Pierre se levanta e caminha até quase colocar os pés no rio. A água do Sangue lambe a ponta das botas dele com pequenas ondas de água doce que se tornam mais e mais preguiçosas até congelarem completamente. O outono laranja dá lugar a um inverno azul.

— No último inverno atravessei o Sangue congelado até a Terra dos Banidos. Era muito mais longe do que eu esperava.

— Uma miragem causada pela intensidade das trevas — diz Fregósbor.

— Levei três dias para cruzar o rio — diz Pierre. — O que eu tinha de comida acabou antes mesmo de eu pisar na outra margem, mas eu não podia voltar, alguma urgência me empurrava.

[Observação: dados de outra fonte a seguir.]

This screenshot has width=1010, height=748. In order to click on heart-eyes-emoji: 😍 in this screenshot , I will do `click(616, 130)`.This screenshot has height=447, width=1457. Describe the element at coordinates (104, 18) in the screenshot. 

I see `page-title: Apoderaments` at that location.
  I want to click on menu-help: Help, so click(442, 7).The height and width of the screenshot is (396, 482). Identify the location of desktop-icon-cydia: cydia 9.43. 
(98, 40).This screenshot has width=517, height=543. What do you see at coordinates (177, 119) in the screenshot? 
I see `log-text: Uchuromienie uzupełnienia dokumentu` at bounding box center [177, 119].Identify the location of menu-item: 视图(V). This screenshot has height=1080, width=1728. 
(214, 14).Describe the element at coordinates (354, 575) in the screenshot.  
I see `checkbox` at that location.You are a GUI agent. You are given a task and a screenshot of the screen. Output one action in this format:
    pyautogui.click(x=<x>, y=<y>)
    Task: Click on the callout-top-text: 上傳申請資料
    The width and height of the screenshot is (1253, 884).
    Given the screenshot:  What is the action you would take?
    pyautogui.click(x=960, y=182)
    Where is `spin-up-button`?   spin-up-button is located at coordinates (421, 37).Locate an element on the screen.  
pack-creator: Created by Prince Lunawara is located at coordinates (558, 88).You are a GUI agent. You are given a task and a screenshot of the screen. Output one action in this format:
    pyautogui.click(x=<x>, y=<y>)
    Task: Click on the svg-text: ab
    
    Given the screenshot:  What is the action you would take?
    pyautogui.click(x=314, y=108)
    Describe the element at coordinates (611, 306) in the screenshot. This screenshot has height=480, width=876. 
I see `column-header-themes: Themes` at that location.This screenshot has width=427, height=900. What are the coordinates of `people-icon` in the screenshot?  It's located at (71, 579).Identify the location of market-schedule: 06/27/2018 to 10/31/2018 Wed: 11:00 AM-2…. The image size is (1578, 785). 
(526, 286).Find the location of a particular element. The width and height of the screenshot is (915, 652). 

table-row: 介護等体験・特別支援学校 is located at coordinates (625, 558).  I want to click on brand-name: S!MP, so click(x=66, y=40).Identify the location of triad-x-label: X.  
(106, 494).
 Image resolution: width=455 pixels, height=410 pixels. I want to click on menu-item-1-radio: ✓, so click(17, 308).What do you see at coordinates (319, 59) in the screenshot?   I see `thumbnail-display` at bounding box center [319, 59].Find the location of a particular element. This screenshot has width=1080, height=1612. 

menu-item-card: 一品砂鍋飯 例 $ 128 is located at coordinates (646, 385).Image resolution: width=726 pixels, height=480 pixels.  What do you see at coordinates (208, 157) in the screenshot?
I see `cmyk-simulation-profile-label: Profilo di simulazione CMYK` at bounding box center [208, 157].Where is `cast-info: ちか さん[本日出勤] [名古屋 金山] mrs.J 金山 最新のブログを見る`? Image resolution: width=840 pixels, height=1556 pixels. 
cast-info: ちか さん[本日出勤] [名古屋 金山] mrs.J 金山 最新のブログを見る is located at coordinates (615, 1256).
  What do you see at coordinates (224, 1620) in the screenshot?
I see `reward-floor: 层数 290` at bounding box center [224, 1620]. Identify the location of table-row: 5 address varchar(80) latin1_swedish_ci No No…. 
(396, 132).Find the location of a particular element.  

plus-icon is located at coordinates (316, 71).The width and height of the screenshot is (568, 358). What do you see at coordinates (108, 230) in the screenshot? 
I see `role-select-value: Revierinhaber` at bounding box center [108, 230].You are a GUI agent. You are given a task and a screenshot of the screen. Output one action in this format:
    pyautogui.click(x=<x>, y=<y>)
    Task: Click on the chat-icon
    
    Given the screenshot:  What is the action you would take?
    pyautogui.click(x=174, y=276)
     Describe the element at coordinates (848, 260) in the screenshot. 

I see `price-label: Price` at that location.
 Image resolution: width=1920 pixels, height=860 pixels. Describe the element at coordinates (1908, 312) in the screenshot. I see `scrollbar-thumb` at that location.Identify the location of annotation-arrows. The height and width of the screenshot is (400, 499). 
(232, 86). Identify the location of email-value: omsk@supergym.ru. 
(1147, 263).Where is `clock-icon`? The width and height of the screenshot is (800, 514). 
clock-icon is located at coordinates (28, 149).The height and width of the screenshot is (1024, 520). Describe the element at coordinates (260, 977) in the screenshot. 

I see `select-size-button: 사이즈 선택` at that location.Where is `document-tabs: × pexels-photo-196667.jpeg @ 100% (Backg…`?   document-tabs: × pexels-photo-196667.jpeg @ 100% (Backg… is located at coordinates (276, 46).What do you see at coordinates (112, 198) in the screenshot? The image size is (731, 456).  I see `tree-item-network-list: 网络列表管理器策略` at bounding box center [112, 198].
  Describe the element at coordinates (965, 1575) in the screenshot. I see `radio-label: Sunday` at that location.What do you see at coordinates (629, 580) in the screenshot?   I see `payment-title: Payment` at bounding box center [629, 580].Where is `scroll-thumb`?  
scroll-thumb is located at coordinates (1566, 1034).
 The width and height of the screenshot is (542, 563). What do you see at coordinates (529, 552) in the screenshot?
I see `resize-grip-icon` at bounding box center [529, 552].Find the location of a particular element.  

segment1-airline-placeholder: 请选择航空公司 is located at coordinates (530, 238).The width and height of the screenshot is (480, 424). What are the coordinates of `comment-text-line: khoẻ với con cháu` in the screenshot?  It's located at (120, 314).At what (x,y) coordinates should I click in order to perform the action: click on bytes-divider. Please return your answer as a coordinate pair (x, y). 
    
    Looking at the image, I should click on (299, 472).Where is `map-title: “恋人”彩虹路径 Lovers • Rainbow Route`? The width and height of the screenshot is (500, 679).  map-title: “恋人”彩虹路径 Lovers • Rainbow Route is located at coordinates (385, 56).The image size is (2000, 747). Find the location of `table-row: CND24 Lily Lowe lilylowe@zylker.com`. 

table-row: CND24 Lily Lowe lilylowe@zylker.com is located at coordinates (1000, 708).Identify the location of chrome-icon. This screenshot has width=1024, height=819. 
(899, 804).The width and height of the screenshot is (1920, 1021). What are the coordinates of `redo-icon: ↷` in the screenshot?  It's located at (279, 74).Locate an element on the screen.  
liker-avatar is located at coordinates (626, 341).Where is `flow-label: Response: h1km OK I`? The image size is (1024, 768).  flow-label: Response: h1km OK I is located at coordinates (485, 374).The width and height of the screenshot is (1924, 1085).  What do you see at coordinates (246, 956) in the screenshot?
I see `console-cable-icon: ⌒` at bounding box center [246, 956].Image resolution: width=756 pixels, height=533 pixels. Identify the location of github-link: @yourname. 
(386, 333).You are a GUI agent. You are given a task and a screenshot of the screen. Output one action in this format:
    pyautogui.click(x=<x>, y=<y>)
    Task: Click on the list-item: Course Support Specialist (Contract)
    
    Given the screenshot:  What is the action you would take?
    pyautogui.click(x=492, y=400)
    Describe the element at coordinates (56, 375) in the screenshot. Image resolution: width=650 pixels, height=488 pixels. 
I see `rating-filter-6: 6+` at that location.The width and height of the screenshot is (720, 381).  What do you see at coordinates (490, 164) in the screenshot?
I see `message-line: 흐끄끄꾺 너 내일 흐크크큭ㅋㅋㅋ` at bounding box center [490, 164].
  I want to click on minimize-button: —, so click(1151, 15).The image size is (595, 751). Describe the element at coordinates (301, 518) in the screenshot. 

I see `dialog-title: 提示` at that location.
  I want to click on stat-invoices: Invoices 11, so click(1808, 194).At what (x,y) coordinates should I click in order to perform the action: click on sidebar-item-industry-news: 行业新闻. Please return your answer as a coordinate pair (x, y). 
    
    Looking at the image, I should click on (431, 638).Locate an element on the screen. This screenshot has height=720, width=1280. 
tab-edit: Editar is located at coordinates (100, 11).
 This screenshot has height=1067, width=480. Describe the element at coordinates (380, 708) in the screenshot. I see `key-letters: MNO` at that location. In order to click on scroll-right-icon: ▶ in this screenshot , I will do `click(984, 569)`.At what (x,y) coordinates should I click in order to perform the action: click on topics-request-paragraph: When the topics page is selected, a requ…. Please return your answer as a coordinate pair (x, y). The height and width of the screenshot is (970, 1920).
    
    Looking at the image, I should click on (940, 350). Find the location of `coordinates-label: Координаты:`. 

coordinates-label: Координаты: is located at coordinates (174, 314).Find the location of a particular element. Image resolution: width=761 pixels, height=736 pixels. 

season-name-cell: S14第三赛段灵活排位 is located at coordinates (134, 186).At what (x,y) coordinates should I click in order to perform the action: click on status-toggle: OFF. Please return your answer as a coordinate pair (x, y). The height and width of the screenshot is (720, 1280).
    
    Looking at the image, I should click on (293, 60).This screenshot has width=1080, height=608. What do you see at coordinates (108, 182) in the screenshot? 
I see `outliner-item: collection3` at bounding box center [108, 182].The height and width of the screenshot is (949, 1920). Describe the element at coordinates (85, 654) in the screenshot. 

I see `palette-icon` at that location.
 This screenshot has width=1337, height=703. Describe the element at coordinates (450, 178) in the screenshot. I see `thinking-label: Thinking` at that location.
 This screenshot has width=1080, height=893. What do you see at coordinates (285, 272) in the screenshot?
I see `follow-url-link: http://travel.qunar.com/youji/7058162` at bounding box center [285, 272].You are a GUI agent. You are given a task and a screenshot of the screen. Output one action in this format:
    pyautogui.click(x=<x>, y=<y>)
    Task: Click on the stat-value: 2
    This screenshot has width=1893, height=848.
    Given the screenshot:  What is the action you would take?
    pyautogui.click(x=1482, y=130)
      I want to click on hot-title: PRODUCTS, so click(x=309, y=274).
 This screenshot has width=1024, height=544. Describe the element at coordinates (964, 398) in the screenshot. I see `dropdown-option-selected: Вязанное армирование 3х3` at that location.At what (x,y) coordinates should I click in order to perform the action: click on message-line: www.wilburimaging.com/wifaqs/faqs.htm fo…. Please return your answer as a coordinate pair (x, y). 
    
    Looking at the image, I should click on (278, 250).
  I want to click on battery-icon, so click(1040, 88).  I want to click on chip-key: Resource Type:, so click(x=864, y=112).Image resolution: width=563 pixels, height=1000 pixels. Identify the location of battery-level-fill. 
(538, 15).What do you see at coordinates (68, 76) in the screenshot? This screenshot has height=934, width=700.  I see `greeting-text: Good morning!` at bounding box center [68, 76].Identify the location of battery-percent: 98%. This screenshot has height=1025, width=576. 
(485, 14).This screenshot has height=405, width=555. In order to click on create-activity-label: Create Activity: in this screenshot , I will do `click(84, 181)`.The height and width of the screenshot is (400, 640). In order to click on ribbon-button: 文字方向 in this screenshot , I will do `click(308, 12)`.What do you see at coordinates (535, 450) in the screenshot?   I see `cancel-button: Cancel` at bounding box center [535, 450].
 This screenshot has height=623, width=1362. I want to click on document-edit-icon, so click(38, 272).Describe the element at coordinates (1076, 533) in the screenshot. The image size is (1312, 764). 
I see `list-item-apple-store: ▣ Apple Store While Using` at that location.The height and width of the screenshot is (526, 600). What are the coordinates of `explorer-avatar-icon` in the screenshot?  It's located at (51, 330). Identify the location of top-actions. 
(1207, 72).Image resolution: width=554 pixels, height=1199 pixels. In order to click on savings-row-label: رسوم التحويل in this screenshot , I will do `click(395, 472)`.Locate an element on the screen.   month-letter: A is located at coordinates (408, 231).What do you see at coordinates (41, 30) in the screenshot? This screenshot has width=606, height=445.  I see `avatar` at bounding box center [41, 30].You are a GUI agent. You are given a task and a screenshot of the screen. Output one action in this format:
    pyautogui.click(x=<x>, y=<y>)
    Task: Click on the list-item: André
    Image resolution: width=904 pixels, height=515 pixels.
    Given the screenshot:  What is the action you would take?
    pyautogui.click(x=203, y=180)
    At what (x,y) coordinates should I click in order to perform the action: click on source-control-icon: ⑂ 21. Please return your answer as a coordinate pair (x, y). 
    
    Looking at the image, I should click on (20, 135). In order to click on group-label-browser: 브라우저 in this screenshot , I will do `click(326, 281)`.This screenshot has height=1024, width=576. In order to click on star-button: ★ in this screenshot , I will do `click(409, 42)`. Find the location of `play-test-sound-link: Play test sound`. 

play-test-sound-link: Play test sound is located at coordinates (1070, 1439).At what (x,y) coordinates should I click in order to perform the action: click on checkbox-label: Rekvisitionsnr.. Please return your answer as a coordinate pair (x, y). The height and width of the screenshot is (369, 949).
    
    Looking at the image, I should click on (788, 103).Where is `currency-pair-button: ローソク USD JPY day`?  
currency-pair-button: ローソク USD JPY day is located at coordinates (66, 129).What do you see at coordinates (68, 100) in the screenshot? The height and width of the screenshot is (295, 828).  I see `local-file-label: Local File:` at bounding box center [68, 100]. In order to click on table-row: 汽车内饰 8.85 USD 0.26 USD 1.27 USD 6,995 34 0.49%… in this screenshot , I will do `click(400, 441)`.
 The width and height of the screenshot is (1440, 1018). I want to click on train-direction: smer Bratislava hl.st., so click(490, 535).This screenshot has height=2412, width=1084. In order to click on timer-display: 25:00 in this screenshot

Fregósbor imagina que um dos pais de Pierre deve ter surgido da Terra dos Banidos, porque Fregósbor se lembra de muito pouco, mas aquele tom vermelho de pele nunca tinha migrado para o norte de Sátiron. Ele concentra sua mente entrópica na textura daquele sonho-memória-morte e procura ali o pai de Pierre.

Um homem se senta a uma escrivaninha traduzindo livros. Sem levantar o lápis, ele diz:

— Não fui eu que Pierre buscou nas trevas. Eu estou aqui. Ao mesmo tempo, não estou aqui: estou nos livros que traduzo. De certa forma, meu filho teve de procurar um pai em outro lugar.

Fregósbor então dobra o coma de Pierre e faz um cone no irmão, Gregoire. Era o irmão Gregoire que Pierre buscava?

Meio-irmão — diz Pierre. — E ele me odeia.

Pierre teve de procurar um irmão em outro lugar.

A mãe, pensa Fregósbor e a resposta é um sopro de neve. Pierre teve de encontrar uma mãe em outro lugar.

— Como você faz isso? — pergunta Pierre. — Move meu sonho como se estivesse fazendo dobraduras.

— Você consegue ver o que eu estou fazendo?

— Não vejo, mas percebo muita coisa.

— Impressionante — diz Fregósbor. — Você daria um bom feiticeiro.

— Magia. Eu já sei o que fui procurar: magia vermelha.

— O dragão — diz Fregósbor. — Ele é vermelho.

— Se chama Chelag'Ren e nadava no Sangue todos os dias ao por do sol — diz Pierre.

O sonho se transforma. O sol toca o horizonte, tingindo o Sangue de vermelho. Céu e terra transformam-se num arco-íris escarlate, exceto a floresta do outro lado do rio. A Terra dos Banidos é sempre treva.